If you’re building a payroll product for your people tech platform, you need to ensure your payroll calculations are accurate and compliant. But successfully navigating the world of payroll taxes can be time-consuming, stressful, and complex, and payroll tax issues often spring up when you least expect them.
“Managing payroll taxes can be tricky, and it’s easy to make mistakes—like failing to report all eligible taxable compensation or missing local districts’ tax updates. Plus, the requirements are always changing, making it even more challenging to stay on top of things.”
Though payroll taxes come with many challenges, mastering the most prevalent challenges can help give you a significant leg up when it comes to payroll tax compliance. Typically, people tech providers face payroll tax challenges in six categories:
- Calculating multi-state and multi-jurisdiction payroll
- Maintaining compliance
- Worker classification
- Determining accurate withholdings
- Calculating employers’ tax payments (and remitting them on time)
- Safeguarding sensitive company and employee data
Whether your payroll platform serves businesses that are small or large, with workers in one state or many, you’re bound to run into payroll tax complexities that create hurdles for you and your customers.
Thankfully, you don’t have to face these hurdles alone. With the right payroll tax compliance infrastructure, you can win back more time to do what you do best: build remarkable people tech products that drive efficiency and performance for your customers and set you apart from your competitors.
Challenge 1: Calculating payroll taxes for multiple jurisdictions
With the proliferation of multi-location businesses and remote and hybrid work, you’re likely responsible for calculating payroll taxes for customers employing people living in different states, provinces, counties, cities, and towns. Having to account for multiple tax jurisdictions makes payroll tax and withholding calculations even more complex, and laws, regulations, rules for compliance, and payroll tax liabilities can (and often do) change every year.

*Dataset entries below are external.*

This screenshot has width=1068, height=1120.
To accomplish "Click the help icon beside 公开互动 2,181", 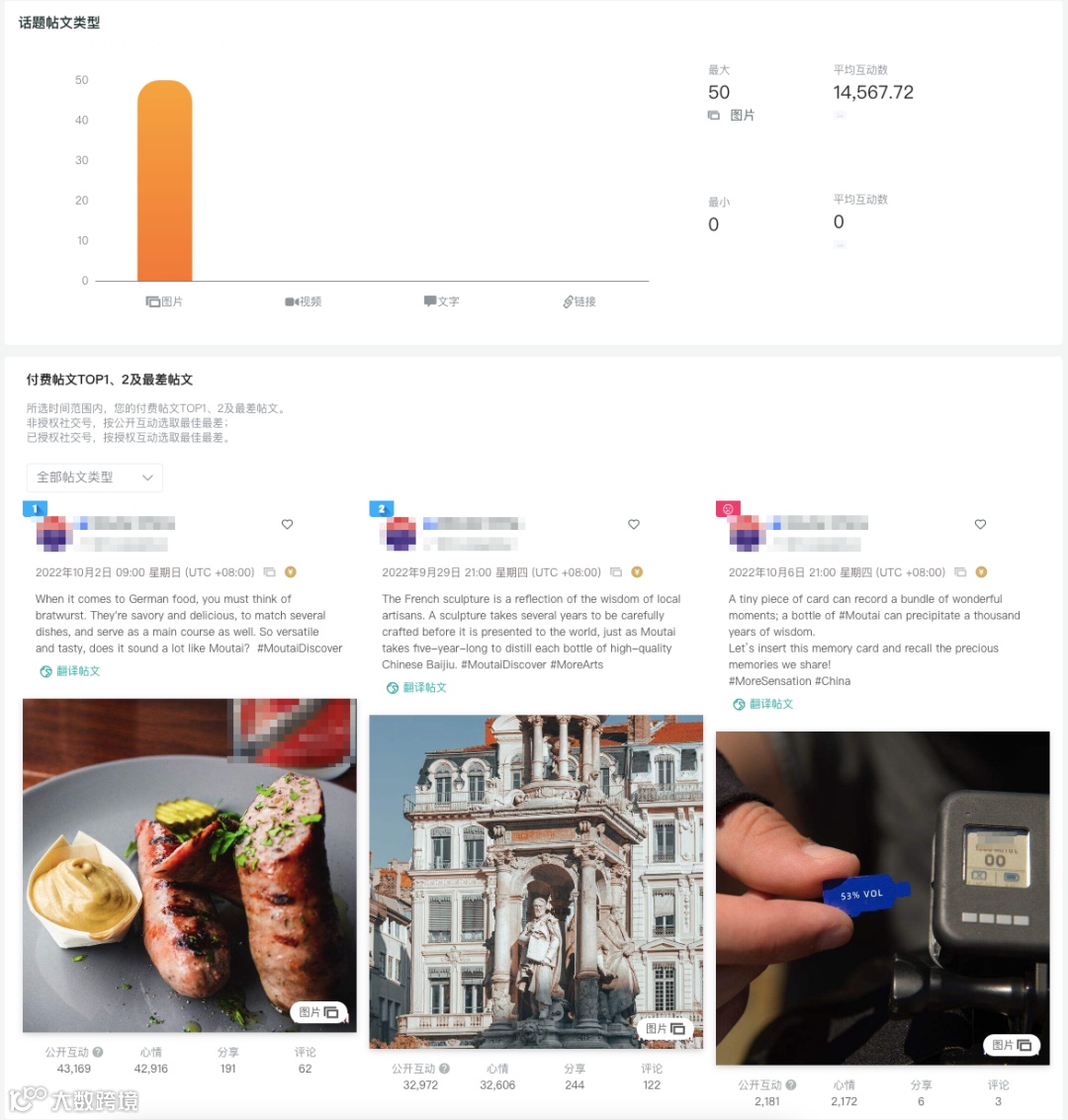I will 791,1085.
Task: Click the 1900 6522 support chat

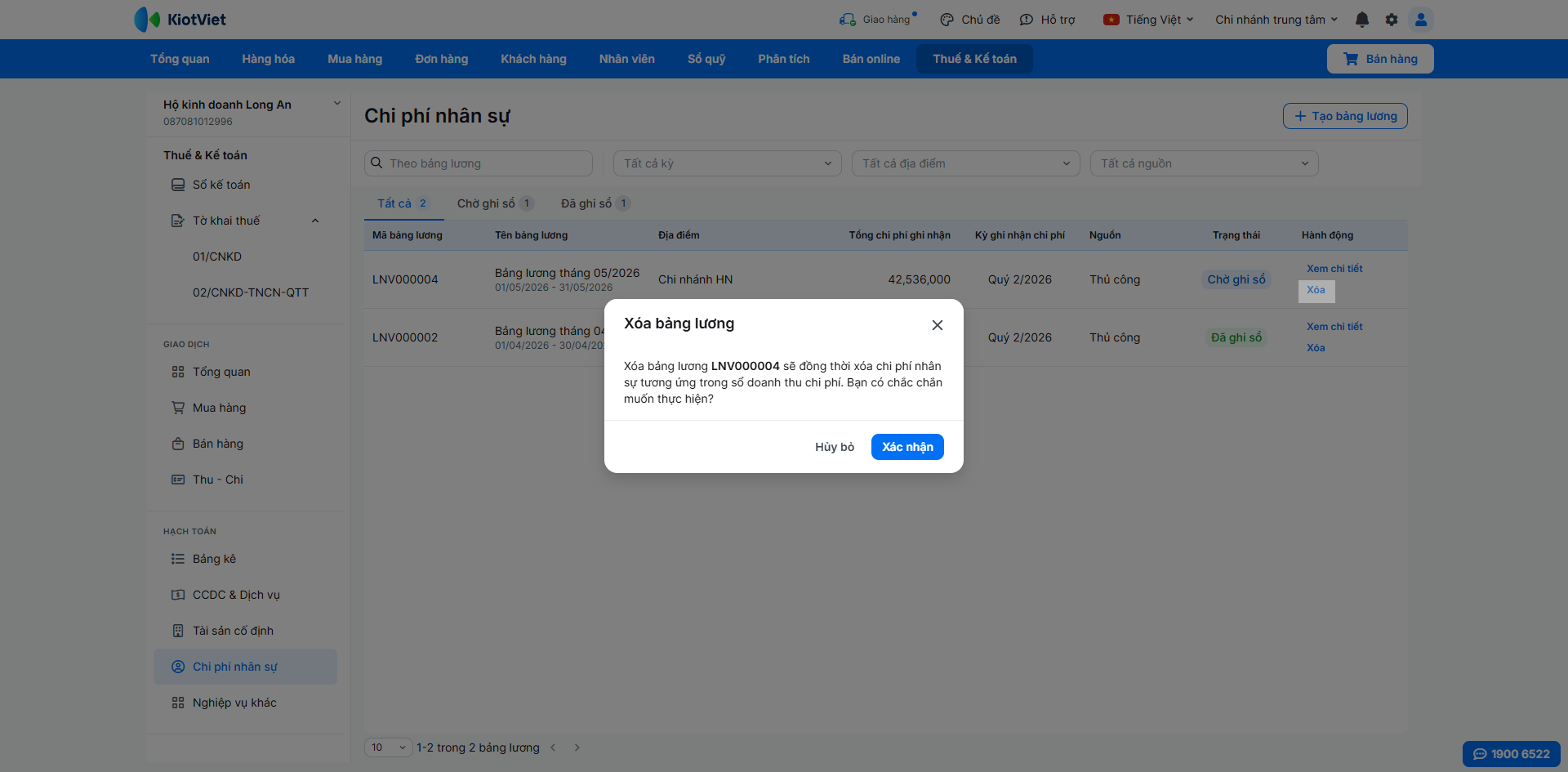Action: click(1511, 754)
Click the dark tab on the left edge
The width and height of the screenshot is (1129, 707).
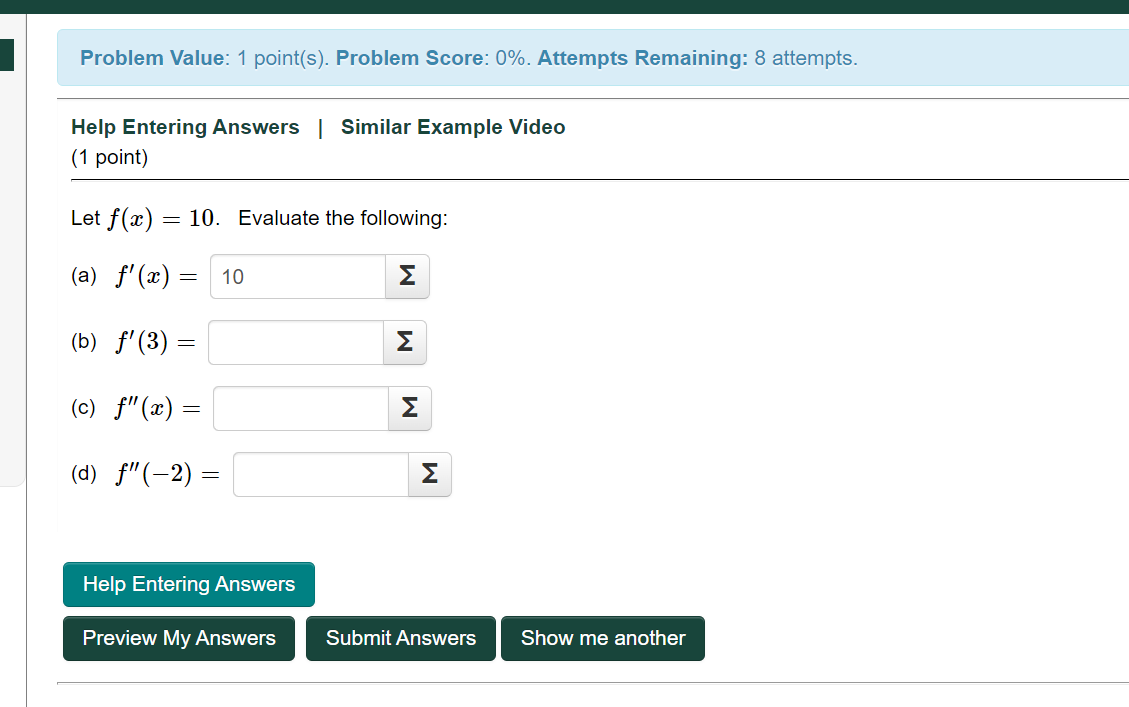point(6,57)
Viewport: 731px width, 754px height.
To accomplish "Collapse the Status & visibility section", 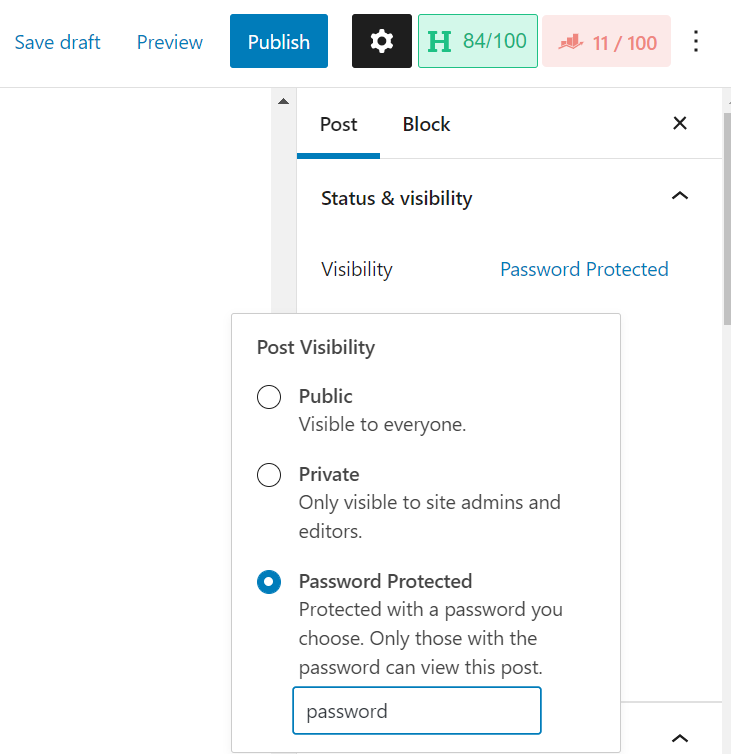I will pos(680,196).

Ask any payroll provider, and they’ll tell you that handling multi-jurisdictional and multi-state payroll taxes is incredibly difficult. With thousands of tax jurisdictions to manage and constant changes to keep up with, it's so easy to make mistakes. You need to know where your customers have nexus or reciprocity, and some of these jurisdictions are so small that you might have to call the local government directly to get updates.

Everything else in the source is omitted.